Re: How many hydrogen cars on the road in the US today?
- From: Williamknowsbest <William.Mook@xxxxxxxxx>
- Date: 29 May 2007 20:43:20 -0700
On May 25, 12:01 am, Eeyore <rabbitsfriendsandrelati...@xxxxxxxxxxx>
wrote:
Williamknowsbest wrote:
The hydrogen comes from water. Water is made of hydrogen and oxygen.

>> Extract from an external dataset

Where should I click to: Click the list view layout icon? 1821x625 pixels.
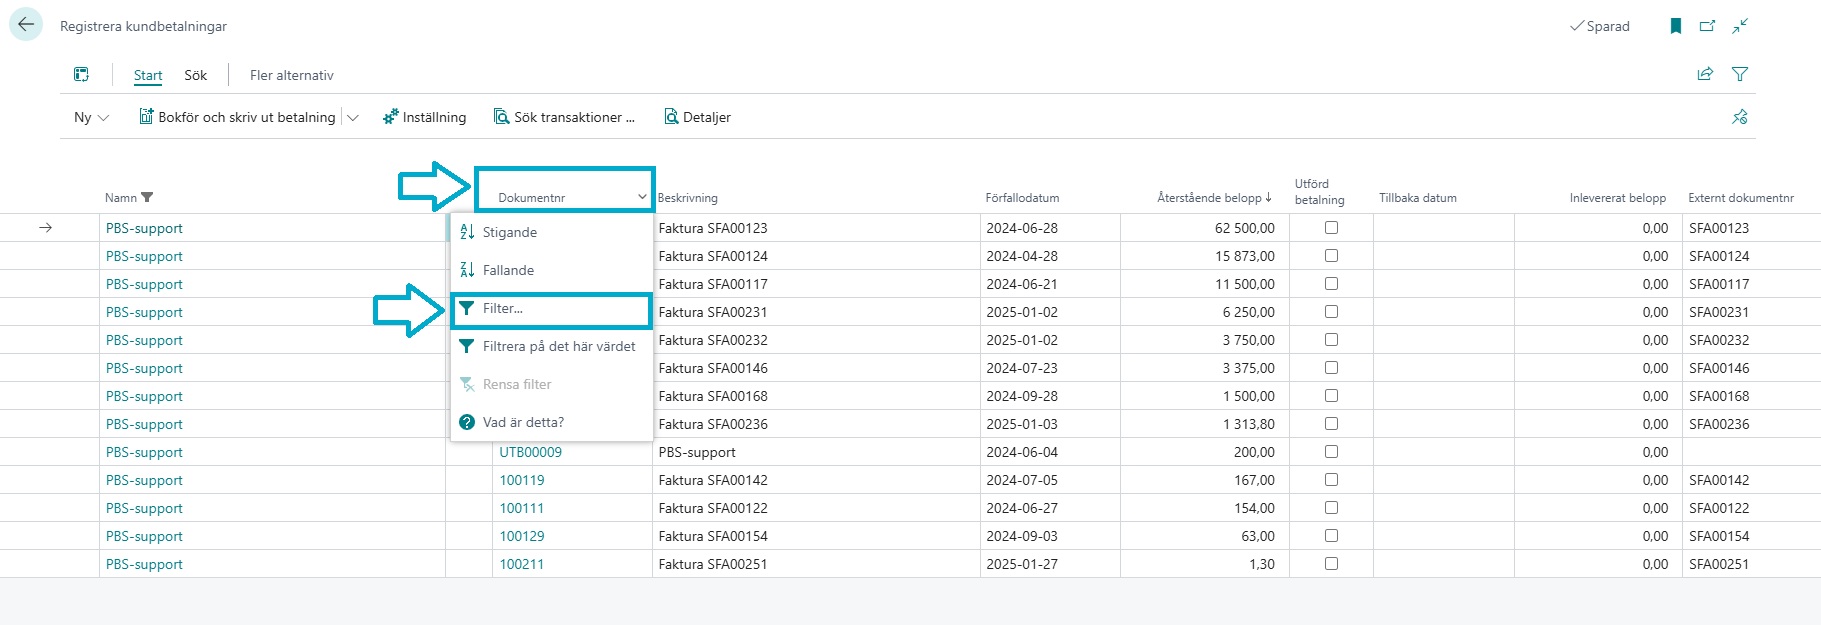[x=81, y=75]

So, by applying 50 MWh of electrical energy to 9 tons of water, 8 tons
of oxygen and 1 ton of hydrogen may be made. Water costs about $0.30
per ton, so that's $2.70 - and at $3 per MWh - that's another $150.00
per ton of hydrogen- total costs of $152.70 per ton of hydrogen.
$3 per MWh ?
Generation costs vary widely but for cheap nuclear you might be able to generate 1
kWh AT POINT OF USE for a mere 2 cents (and I'm being really, really generous
there).
That's $20 per MWh.
Where do you get your $3 per MWh electricity from ?
The sun. Check it out.
A cubic meter of PET costs $1200 - rolled into 200 micron thick layers
that's 5,000 layers per cubic meter - each 1 square meter in area -
so, that's $0.24 per square meter. I form these sheets into lens
shaped cavities and join them underwater to form liquid lenses -
inside the liquid lens is a PV die. A 1 sq inch lens focuses sunlight
onto a 0.75 mm square die. It sits IN the water. The front of the
die has a dichroic reflector - acting as a bandpass filter. The back
of the die has A shaped channels that when operating temp is reached,
cause bubbles to form and water to flow without any heat or moving
parts. Forced convection. The PV dies have 40 junctions in series,
increasing voltage,lowering current, and reducing parasitic heating
1,600x. At over 1,000x solar concentration - silicon costs even for
first run crystalline silicon - that would normally cost $12 per watt
- you're only paying $0.012 per watt. 4,608 lenses formed like water
filled bubble wrap - containing 4,608 dies on every 4 ft x 8 ft x 3/4
inch panel - each die 0.75 mm x 0.75 mm - mean with a less than 0.1 mm
kerf - that 92,200 dies can be gotten out of a 300 mm wafer - enough
to populate 20 panels. Processing 250 wafers per hour - allows me to
produce 5000 panels per hour - which is enough for 2 strings per
hour. Each panel produces 540 watts when illuminated - 2.6 MW of
panels per hour - at a cost of $140,000 per hour - total production
cost.
A square a month - 1.75 GW - $120 million - annual costs $10 million -
1,700 hours of sunlight a year - that's 2975 GWh - for $8 million -
1/3 cent per kWh.
Where do you get your 500 nukes from to run it all ? Call it an investment of > $
1 trillion.
Um, I originally thought I'd need $1.6 billion to build a 100 GW per
year plant. But I hit upon using rotary molding techniques - and a
few other processes I want to keep quiet about until the applications
have been filed - but basically we're running at 4 mph web speed - and
hope to increase that to 12 mph or so without any major changes.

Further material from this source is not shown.